• **TASK INSTRUCTIONS**
Lines from the entries below that hold "StreamlightGear" form the answer; copy all of them.

• **EXTRACTED MATERIAL**
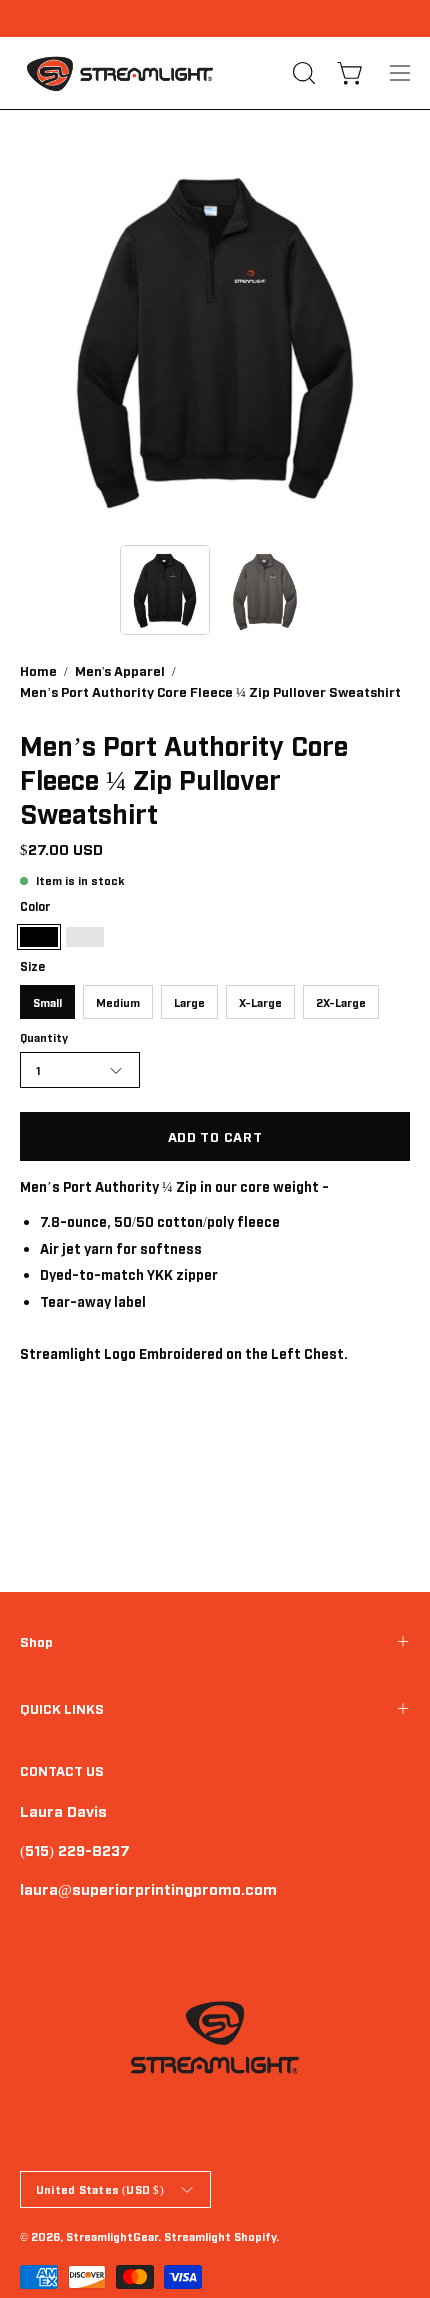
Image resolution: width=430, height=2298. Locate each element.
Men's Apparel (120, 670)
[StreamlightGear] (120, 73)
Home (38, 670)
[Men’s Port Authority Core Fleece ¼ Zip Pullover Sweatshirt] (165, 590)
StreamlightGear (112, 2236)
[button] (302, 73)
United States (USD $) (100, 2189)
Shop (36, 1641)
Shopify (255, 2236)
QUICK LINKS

• **SOLUTION TO THE EXERCISE**
[StreamlightGear] (120, 73)
StreamlightGear (112, 2236)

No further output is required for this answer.